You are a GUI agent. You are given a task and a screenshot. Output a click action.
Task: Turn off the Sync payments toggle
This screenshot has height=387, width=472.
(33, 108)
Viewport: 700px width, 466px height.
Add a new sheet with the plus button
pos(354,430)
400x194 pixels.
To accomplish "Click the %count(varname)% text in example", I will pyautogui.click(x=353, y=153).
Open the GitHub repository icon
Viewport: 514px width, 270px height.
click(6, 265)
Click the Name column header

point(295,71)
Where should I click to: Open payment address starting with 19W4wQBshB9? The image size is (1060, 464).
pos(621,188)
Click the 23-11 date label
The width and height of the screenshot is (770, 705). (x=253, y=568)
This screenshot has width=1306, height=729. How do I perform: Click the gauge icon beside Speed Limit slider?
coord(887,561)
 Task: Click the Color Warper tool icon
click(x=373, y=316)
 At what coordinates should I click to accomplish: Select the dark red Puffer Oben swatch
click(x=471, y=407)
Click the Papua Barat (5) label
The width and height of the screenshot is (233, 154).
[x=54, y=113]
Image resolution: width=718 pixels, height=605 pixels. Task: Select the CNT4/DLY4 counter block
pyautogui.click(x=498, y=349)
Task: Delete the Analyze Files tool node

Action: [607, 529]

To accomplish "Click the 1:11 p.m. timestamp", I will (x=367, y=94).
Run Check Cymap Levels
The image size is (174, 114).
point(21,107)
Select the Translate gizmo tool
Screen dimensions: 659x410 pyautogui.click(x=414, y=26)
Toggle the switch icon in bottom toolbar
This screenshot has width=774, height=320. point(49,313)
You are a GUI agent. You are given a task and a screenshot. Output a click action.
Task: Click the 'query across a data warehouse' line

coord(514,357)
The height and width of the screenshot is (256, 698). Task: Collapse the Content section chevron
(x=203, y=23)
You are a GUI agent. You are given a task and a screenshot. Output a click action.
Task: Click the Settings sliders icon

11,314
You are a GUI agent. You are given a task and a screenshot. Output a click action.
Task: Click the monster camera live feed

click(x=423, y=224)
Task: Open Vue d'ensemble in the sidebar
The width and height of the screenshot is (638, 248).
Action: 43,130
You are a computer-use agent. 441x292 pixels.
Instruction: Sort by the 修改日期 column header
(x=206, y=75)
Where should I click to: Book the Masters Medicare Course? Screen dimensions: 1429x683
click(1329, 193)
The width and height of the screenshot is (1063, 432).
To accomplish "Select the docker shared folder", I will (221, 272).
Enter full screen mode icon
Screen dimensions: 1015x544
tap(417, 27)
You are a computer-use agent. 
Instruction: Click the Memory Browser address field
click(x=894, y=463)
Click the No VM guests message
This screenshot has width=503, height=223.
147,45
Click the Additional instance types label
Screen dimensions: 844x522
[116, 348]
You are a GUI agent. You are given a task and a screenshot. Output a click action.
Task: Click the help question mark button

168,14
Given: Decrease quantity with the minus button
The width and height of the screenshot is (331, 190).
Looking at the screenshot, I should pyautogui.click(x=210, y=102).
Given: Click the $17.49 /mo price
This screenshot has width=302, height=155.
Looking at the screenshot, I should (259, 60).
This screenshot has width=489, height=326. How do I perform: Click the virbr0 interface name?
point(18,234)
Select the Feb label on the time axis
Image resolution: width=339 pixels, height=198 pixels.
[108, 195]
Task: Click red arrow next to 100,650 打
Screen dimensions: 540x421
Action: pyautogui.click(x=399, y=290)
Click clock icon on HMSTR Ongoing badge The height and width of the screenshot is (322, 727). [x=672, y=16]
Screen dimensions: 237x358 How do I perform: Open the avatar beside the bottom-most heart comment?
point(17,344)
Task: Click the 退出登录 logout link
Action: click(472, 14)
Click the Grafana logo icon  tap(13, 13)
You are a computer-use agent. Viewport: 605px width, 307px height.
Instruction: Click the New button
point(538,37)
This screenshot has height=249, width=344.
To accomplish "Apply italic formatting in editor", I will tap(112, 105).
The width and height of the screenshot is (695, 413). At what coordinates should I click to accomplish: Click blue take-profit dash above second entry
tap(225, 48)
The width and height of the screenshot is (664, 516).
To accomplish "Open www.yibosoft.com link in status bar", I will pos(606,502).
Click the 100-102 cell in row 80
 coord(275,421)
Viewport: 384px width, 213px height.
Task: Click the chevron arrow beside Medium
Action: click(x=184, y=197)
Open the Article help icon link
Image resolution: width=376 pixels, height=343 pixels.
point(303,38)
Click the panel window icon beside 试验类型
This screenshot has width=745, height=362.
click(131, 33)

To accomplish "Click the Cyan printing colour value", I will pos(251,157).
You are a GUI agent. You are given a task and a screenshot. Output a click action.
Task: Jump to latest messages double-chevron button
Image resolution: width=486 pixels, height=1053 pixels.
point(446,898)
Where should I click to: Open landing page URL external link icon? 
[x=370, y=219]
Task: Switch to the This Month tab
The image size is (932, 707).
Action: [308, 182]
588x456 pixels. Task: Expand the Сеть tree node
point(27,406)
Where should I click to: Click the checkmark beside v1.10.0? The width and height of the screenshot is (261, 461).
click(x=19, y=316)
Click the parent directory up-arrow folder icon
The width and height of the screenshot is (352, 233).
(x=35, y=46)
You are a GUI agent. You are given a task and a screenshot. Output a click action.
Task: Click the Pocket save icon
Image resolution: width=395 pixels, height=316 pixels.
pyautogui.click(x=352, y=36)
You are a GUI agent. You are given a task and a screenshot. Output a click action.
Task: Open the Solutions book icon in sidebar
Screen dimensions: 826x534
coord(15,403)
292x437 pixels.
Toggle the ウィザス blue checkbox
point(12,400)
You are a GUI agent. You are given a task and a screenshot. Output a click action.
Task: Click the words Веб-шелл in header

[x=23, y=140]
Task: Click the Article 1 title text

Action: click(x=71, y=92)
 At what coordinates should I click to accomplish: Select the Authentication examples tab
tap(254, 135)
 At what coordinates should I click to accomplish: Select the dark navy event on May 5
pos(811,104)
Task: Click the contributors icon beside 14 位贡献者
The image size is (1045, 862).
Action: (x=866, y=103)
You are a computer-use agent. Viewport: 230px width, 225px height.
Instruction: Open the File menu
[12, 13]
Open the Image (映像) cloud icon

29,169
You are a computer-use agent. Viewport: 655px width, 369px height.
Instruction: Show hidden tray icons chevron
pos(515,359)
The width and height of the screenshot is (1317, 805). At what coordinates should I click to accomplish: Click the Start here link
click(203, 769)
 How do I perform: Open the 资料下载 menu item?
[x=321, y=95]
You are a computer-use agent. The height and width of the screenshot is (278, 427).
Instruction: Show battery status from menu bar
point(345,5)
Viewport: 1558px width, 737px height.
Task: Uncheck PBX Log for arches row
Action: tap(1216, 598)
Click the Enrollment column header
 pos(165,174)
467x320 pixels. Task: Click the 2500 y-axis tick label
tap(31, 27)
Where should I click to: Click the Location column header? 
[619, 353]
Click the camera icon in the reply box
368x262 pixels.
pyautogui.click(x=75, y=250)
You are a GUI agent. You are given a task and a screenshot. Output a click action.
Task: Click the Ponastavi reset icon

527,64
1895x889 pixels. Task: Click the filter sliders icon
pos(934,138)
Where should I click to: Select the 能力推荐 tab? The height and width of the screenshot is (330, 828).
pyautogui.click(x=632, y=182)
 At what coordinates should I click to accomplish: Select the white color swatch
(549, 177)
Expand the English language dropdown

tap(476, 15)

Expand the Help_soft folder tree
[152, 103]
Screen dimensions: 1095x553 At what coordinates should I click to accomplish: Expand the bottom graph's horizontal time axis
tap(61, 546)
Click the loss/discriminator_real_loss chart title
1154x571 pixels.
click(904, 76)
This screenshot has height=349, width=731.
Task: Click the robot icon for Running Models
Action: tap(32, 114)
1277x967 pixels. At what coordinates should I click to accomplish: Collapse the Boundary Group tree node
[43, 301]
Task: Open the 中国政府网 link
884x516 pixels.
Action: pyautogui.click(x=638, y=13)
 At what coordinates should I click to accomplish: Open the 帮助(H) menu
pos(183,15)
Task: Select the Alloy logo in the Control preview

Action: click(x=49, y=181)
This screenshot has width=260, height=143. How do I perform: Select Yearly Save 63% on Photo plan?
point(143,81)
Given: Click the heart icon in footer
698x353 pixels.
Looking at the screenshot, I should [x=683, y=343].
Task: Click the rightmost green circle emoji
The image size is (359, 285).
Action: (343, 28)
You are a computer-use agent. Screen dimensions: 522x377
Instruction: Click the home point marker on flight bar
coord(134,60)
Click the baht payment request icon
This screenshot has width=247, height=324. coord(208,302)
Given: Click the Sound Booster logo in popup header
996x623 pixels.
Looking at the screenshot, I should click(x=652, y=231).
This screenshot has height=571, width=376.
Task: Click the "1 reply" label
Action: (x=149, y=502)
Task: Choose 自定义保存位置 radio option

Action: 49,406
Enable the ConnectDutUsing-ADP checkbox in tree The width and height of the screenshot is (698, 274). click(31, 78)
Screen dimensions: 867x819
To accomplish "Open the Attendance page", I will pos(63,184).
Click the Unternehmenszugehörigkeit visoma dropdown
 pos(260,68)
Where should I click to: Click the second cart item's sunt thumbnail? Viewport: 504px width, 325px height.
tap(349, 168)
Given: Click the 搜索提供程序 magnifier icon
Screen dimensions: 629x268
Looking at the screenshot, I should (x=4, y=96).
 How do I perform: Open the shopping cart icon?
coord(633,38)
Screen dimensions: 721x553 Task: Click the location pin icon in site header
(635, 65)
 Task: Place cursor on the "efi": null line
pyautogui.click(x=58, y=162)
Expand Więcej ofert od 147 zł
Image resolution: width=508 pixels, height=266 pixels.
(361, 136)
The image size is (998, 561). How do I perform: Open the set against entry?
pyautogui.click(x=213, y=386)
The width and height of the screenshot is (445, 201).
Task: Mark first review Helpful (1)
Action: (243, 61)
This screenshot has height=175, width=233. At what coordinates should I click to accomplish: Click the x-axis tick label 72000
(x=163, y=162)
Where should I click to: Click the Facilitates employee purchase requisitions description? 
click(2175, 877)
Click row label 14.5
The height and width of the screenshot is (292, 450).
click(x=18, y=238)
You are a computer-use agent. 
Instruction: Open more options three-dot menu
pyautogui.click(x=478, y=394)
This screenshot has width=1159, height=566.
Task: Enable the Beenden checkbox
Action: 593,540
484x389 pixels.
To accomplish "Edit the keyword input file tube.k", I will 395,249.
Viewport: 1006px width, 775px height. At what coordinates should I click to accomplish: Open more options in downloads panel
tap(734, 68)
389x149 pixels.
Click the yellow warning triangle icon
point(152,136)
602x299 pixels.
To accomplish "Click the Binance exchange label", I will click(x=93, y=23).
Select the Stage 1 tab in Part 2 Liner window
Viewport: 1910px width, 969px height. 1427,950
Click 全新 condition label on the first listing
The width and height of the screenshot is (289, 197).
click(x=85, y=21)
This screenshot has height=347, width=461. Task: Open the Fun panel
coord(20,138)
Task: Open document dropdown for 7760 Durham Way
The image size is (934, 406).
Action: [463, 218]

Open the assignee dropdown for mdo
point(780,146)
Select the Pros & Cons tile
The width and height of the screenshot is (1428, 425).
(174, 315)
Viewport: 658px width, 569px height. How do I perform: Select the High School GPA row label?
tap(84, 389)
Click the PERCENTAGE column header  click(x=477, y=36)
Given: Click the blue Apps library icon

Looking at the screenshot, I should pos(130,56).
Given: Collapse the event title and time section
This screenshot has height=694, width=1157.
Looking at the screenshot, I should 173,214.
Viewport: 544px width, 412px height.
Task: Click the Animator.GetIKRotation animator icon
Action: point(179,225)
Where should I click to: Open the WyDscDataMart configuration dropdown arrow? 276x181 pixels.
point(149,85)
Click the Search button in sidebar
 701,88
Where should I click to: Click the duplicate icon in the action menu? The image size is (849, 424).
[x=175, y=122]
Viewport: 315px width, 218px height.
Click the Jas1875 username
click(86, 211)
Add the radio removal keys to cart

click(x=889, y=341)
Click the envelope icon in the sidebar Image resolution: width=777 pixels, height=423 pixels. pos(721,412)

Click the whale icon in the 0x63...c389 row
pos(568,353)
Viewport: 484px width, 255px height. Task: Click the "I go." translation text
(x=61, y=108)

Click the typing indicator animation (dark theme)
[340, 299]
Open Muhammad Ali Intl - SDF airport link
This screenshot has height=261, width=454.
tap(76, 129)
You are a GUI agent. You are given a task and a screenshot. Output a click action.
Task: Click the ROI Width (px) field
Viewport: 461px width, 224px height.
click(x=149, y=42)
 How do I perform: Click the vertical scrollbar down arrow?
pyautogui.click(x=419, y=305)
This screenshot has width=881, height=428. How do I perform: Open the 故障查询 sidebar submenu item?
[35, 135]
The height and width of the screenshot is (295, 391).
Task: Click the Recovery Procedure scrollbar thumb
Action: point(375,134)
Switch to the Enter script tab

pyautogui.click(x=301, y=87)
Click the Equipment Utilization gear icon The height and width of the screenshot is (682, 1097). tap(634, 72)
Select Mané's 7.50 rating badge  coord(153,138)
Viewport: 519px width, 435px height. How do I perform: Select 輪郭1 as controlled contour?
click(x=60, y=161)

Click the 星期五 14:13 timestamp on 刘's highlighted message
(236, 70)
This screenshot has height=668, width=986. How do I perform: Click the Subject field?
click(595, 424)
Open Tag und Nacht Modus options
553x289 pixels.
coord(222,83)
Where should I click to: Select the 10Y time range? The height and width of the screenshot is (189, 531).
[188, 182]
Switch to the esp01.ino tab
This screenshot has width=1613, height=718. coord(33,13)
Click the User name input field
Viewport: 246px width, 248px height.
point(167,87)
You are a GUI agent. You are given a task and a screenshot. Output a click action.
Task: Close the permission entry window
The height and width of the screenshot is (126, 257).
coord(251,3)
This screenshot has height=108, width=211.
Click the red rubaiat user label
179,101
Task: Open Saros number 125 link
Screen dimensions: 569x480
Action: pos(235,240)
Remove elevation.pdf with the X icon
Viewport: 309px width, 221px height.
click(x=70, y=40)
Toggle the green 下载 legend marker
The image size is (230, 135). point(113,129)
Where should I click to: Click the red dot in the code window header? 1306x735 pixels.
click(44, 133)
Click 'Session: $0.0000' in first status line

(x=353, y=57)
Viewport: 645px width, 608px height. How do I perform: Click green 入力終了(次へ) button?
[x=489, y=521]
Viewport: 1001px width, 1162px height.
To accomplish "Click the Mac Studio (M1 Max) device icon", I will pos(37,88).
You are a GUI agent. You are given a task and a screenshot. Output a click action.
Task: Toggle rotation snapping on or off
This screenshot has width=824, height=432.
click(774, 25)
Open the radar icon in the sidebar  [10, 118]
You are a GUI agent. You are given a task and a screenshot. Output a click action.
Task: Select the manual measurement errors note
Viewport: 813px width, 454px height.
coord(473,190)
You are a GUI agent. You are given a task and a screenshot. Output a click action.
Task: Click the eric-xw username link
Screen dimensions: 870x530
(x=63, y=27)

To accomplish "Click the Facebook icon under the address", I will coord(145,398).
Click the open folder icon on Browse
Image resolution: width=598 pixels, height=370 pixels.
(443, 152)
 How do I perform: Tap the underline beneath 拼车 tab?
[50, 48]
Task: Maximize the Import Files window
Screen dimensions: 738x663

----

__What to work on__. What is needed is an exact repetition of the lines from the first line of the records through the line containing "400x194 pixels.", both ends included, and nothing more.

__Written answer__.
You are a GUI agent. You are given a task and a screenshot. Output a click action.
Task: Turn off the Sync payments toggle
This screenshot has height=387, width=472.
(33, 108)
Viewport: 700px width, 466px height.
Add a new sheet with the plus button
pos(354,430)
400x194 pixels.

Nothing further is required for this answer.